The Steve Farmers of the Indo-Euresian kind of course label you as a pro-Hindu rabble rouser! Well, the frogs in the well must also have their freedom of speech !

RC Tripathi said...

Brilliant and lucid for any one to understand. Thank you.

I.M.Sharma said...

Indian nationalism itself is a relatively recent phenomenon and so if you say by Indians as various communities that inhabited the land of India there may not be much controversy. However, to think that Indian nation was colonized and oppressed by Muslim invaders is as such very ridiculous since still India can be called at best a 'nation in the making'. So many invading tribes and communities got influenced by and absorbed into general hierarchical structure of Hindu society or santana dharma society but Muslims alone could not be so absorbed and hence comes all this dispute and rivalries. Hope in times to come the country will grow stronger and more progressive and secular in the sense of keeping distance from mindless religious wrangles and come out of this rut of religious orthodoxies and obscurantism.

Truth Seeker said...

'The Marathas broke the back of the Mughal Empire'.This has been one of the favourite myths of Koenraad Elst and also of the Hindu nationalists.But this myth is also being toted by the opposite camp namely Hasan Suroor for the the exactly opposite reason.It would do immense good for Koenraad Elst and the Hindu nationalists to read William Irvine's 'Later Mughals'and Jadunath Sarkar's 'Fall of the Mughal Empire',both of which give the political picture of India in the 18th century.NO, though the Mughal Empire had declined soon after Aurangzeb's demise the Muslim hold over the country continued till the so called first war of independence.

Truth Seeker said...

The Marathas did not break the back bone or any other bone of the Mughals,because,there was nothing left in the post-Aurangzeb Mughal dynasty to break.The Mughal regime was afflicted with a swift acting canker and therefore it became rotten in no time.But the shame was,none of the non-Muslim powers took advantage of the situation to wrest the country or a large part of the country from the Muslim control.The Sikhs under Maharaja Ranjit Singh did take advantage of it to a certain extent but that was too late, and by that time the mighty Europeans had taken almost the entire country.
The BJP does not have the historians to effect the reform in history text books?
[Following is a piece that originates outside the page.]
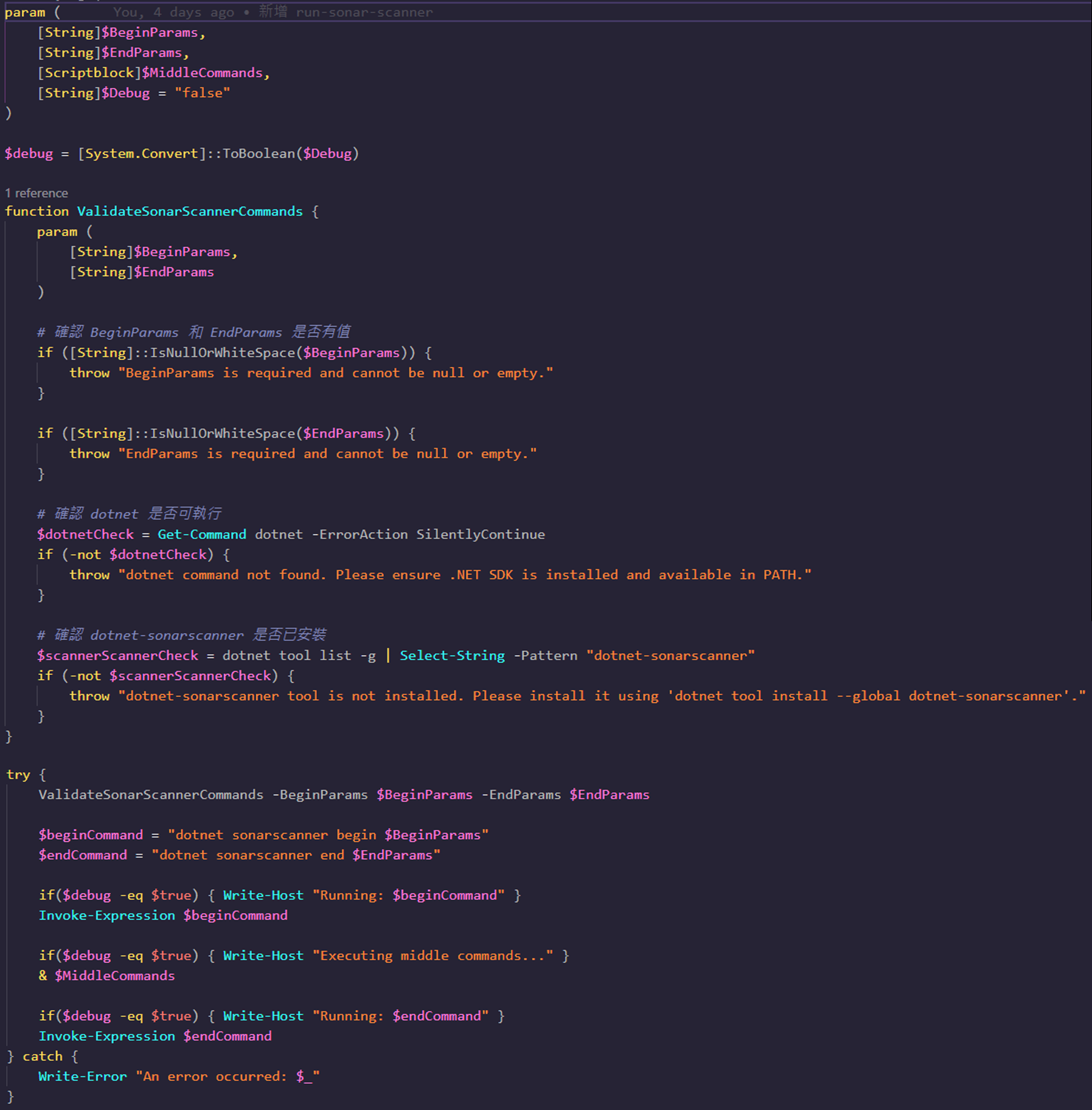
Task: Click $beginCommand where it is assigned
Action: [91, 835]
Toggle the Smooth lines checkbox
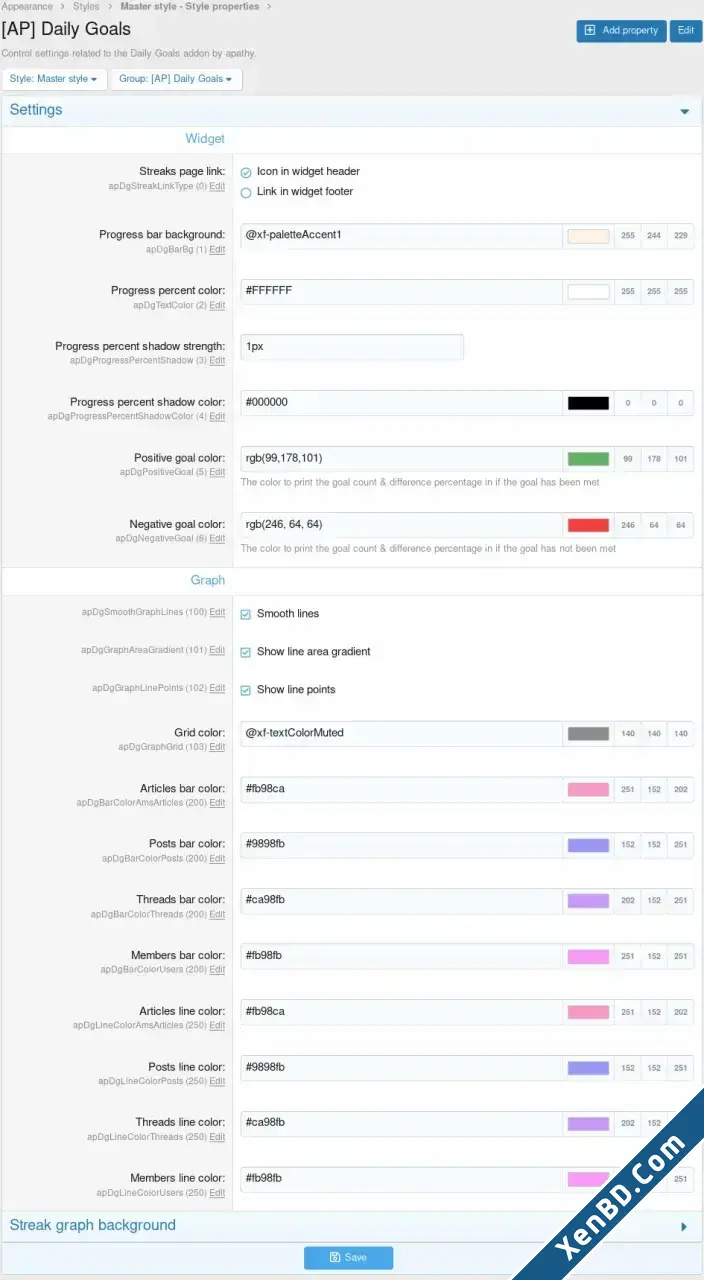 click(246, 614)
Agreed, the Hindu movement had not produced historians so far.But is it very difficult or even impossible for the present government to get into the act and start making the necessary changes in the history text books? Can't they institute a body of competent academics to go into the text books to determine the blatant distortions that had been effected by the Nehru dynasty? The crux of the matter is: The second BJP government has little or no inclination to reform the text books.And Mr.Koenraad, you seem to be spirited in discouraging the BJP men from laying their hands on text books by saying that they have failed to produce the necessary historians, and that the leftist academics are too powerful to be surmounted and blah blah blah.Is a generation required for the BJP to unearth qualified historians?Can't the entrenched leftist historians be challenged with unassailable facts and truth?